Greetings loyal readers!  The NSCC LETS Blog has moved over to Blogger, now that it is integrated into our Google education apps.  Please come on over and see us there to catch up on our blog.

Angel Tip #6

You have heard the saying, You learn something new everyday, well today I learned something new about ANGEL!

Many faculty look to me to help resolve issues or help them design their ANGEL courses to be the most effective for students.  I love helping them and in the process I get to see so many interesting ideas and presentations.  By investigating problems I have, on occasion, come across things you can do in ANGEL to make the flow between faculty and student smooth.  The goal is to make navigating through the course as effortless as possible.  Today, a faculty member showed me how to disable the tabs a student can see across their ANGEL course page.  If you don’t use the tab why have it displayed?

Why don’t you take a look and decide if it is a tab you want to keep?

To disable a tab:

  1. Go to your course shell in Angel
  2. Select the Manage tab
  3. Then under the section “Course Settings,” select to Tab Settings
  4. Select the Tabs that you do not want displayed and change the option to disabled
  5. Remember to save


A great way to make your ANGEL course clean and concise!

How else do you try to make navigating Angel less daunting or challenging for students?  What other ways do you try to make Angel more coherent to your students?  Share your thoughts in the comment box below. 

ANGEL Tip #5

It is the beginning of week 7 of the fall semester; a great time to reflect on what the semester has been like.  It is also a great time for students to analyze how they are doing in class.  A great tool for them to use when doing this is the ANGEL gradebook.  It gives the student the insight on how they are doing at any particular point in the semester.

The ANGEL gradebook is available for all courses; it doesn’t matter if it is online, hybrid or a face-to-face course.  Any faculty member can choose to use it.

First thing to consider when doing the gradebook is whether you want to use the point or percentage system.  The gradebook is set up by categories that reflect what percentage of the total grade that category is worth.  Then each category will contain the total assignments that make up that category.

For example – you could have 3 categories:

  • Homework worth 25 % of the total grade
  • Quizzes worth 25% of the total grade
  • Final Exam worth 50% of the total grade

For assignments you could have:

  • 10 homework assignments (each with the best achievable grade being 100)
  • 3 quizzes (each with the best achievable grade being 100)
  • 1 final exam (with the best achievable grade being 100)

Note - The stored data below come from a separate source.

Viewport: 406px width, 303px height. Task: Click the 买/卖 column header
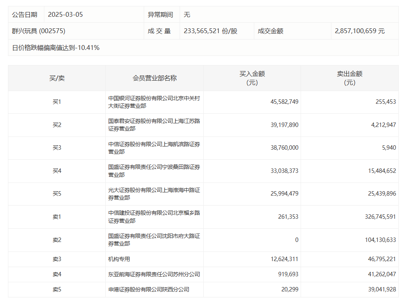click(57, 78)
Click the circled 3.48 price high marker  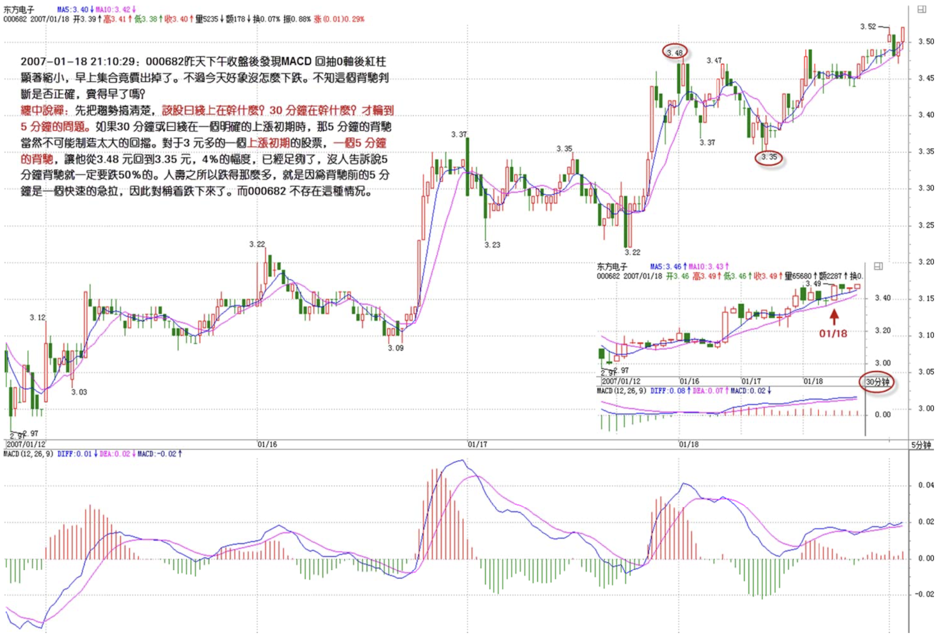tap(674, 52)
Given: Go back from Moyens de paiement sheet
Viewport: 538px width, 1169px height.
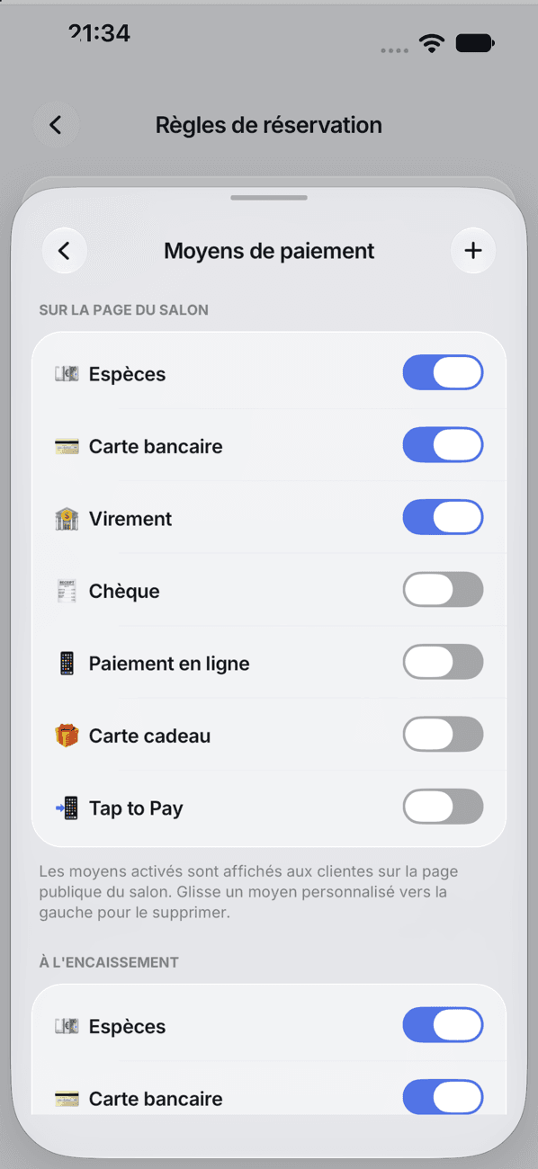Looking at the screenshot, I should (64, 251).
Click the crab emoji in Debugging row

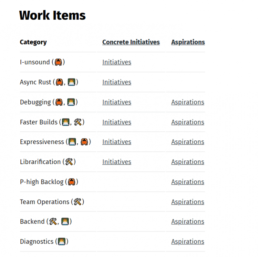[x=59, y=102]
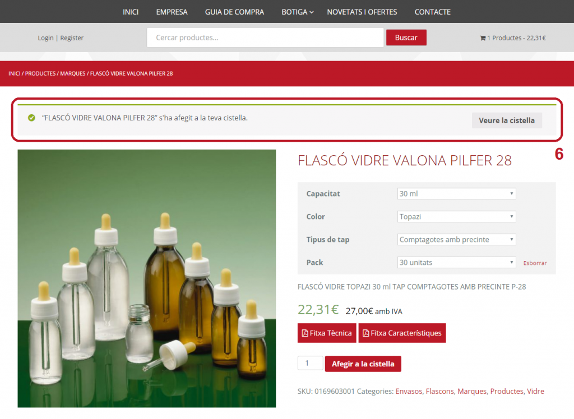Open the Login link
Viewport: 574px width, 419px height.
tap(45, 38)
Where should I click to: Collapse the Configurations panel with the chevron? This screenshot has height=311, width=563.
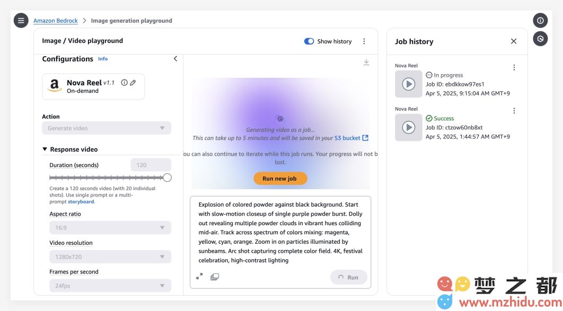click(x=175, y=59)
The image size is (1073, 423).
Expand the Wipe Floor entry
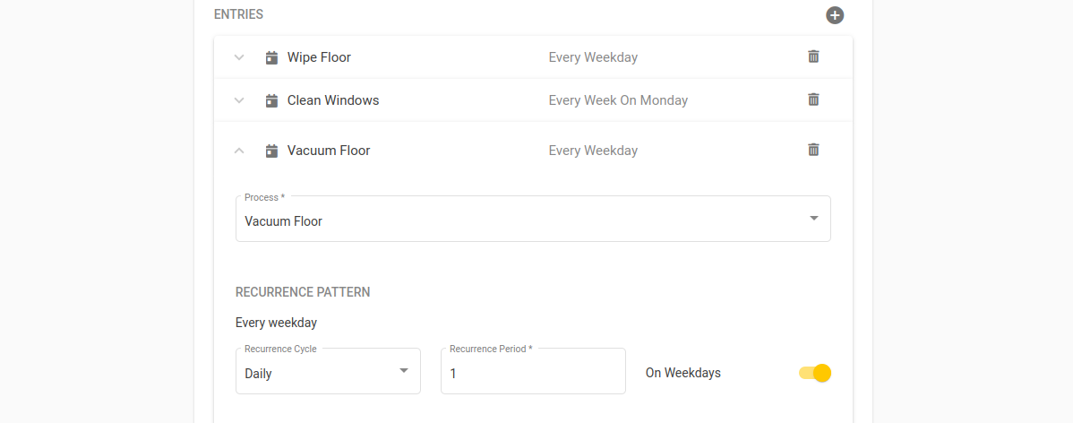coord(239,57)
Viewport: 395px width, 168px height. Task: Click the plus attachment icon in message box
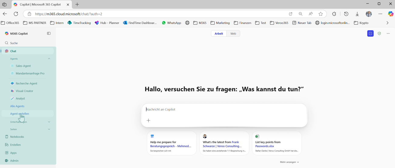click(x=148, y=121)
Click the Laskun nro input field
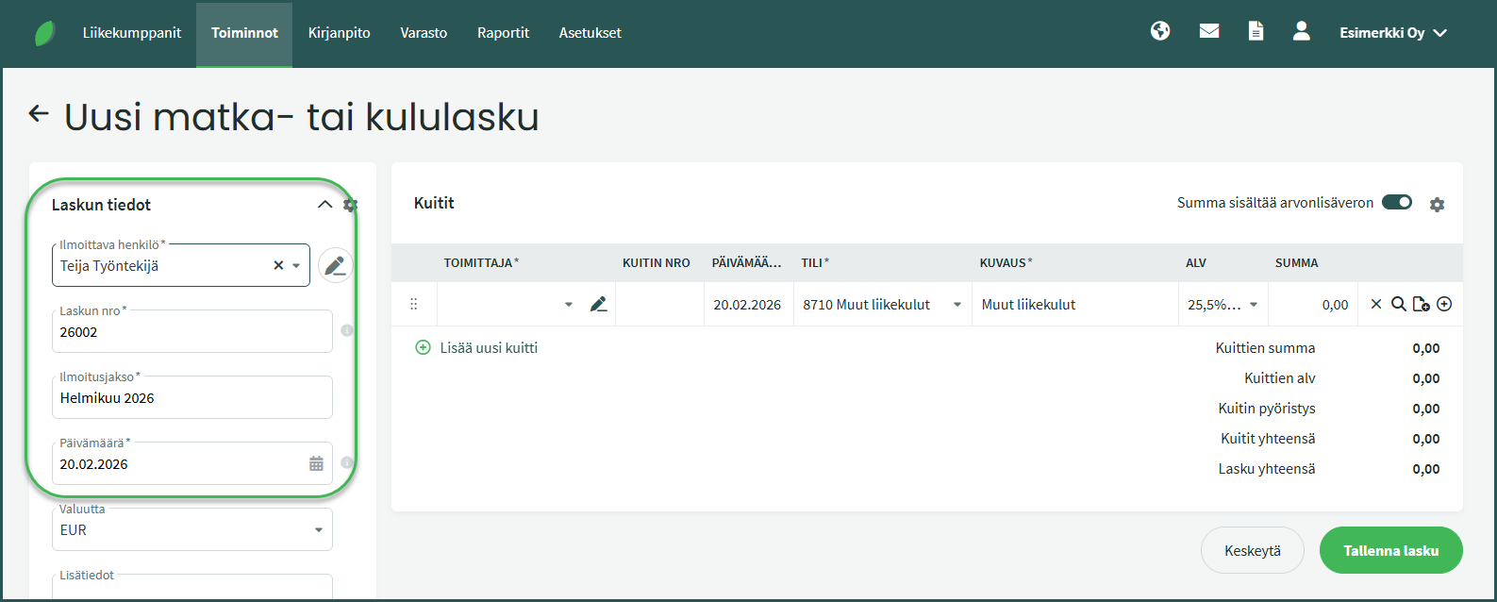This screenshot has height=602, width=1497. pos(192,332)
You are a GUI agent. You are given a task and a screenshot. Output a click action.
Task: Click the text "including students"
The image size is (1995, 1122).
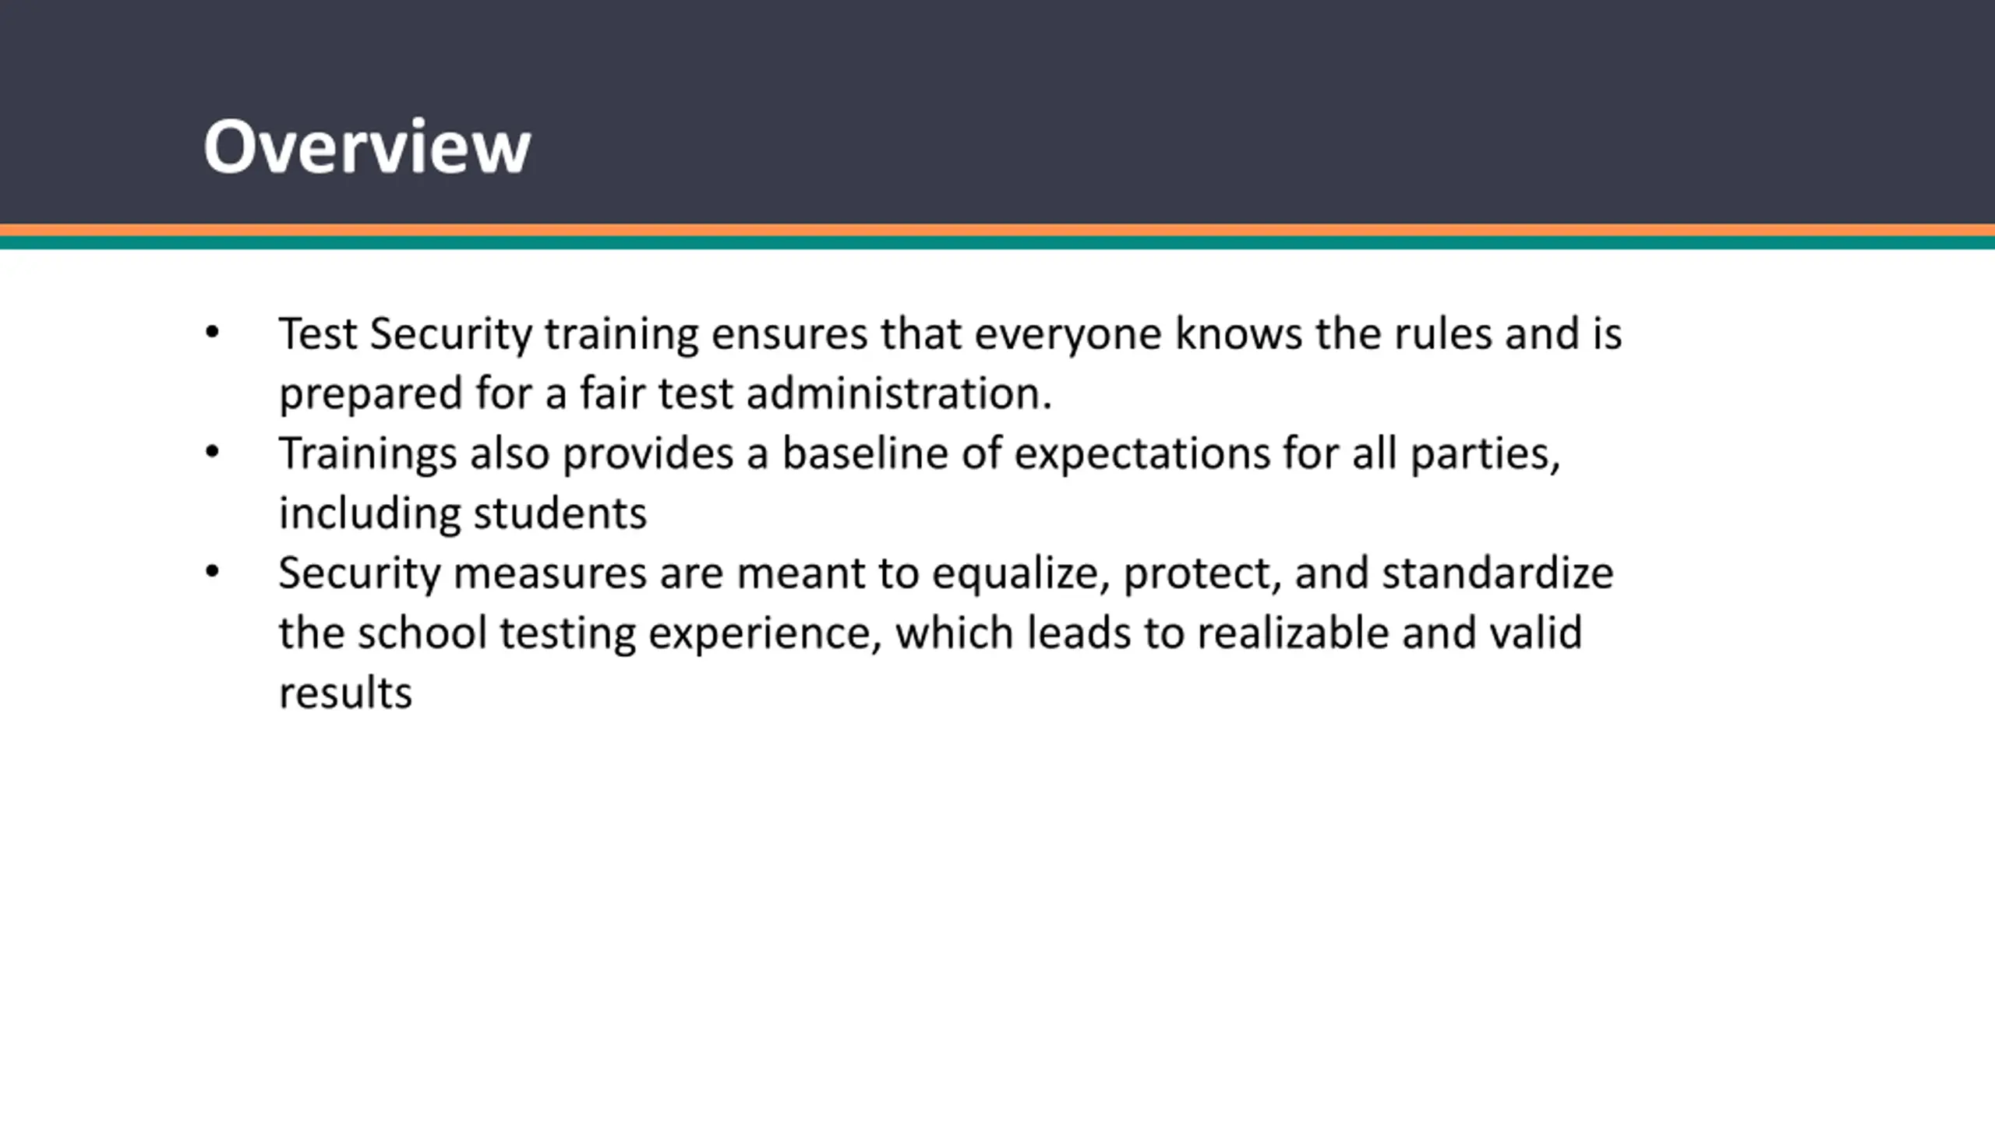[463, 513]
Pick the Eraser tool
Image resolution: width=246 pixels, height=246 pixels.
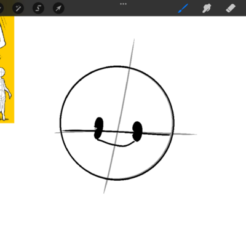point(231,9)
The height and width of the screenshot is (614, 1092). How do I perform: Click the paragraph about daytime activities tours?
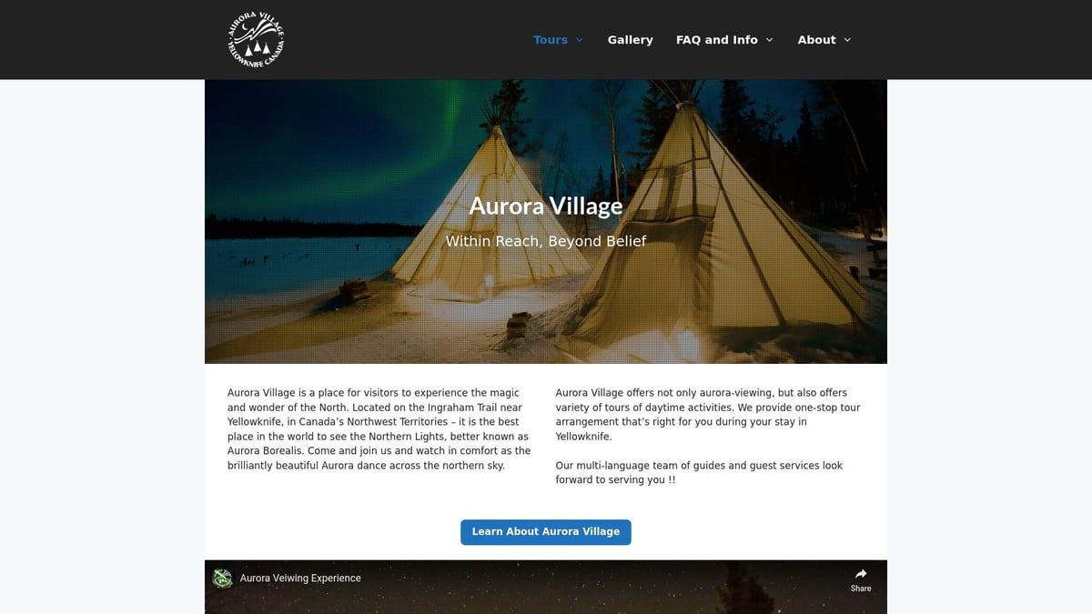pyautogui.click(x=708, y=415)
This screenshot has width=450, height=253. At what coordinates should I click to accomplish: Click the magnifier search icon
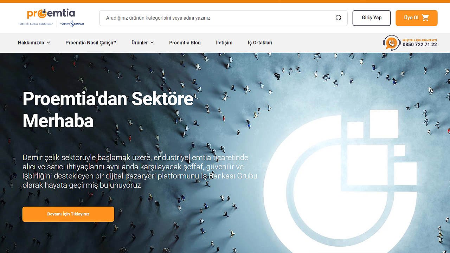point(339,18)
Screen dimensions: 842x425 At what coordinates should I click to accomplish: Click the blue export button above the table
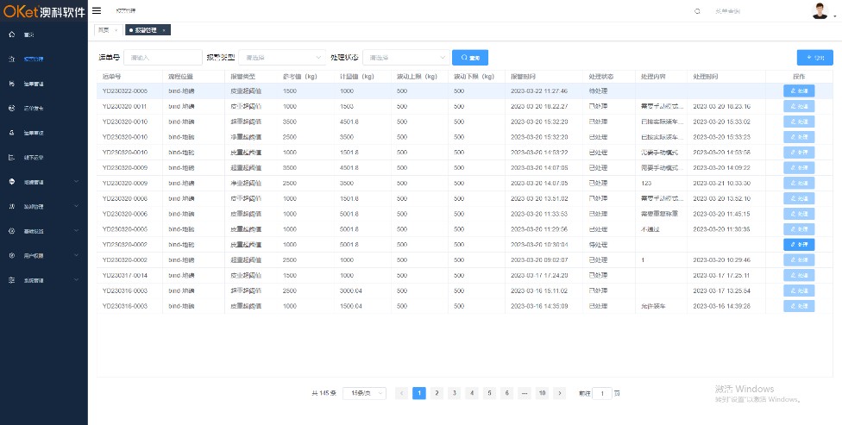pyautogui.click(x=815, y=58)
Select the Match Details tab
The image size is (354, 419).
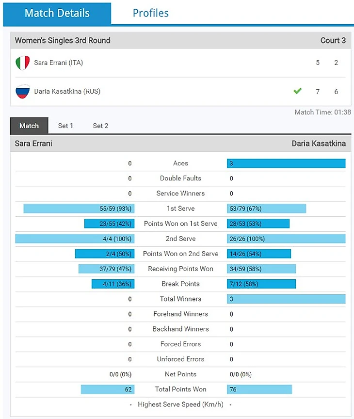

The ANGEL gradebook will automatically do the calculations for you as you enter your grades.  No more spreadsheets and formulas to figure out!

Technology is great but it is always a good idea to have a printed or saved copy of your gradebook.  Not only can technology be fallible, but, if, for some reason, a student questioned their grade in the future you would have your own copy of the gradebook even if you were no longer using ANGEL.  It is very easy to do.

  1. Go to the manage tab, then gradebook.
  2. On the left side you will see the print option.
  3. Click on it and generate a pdf. You can even change the font if you would like to view it in a larger size.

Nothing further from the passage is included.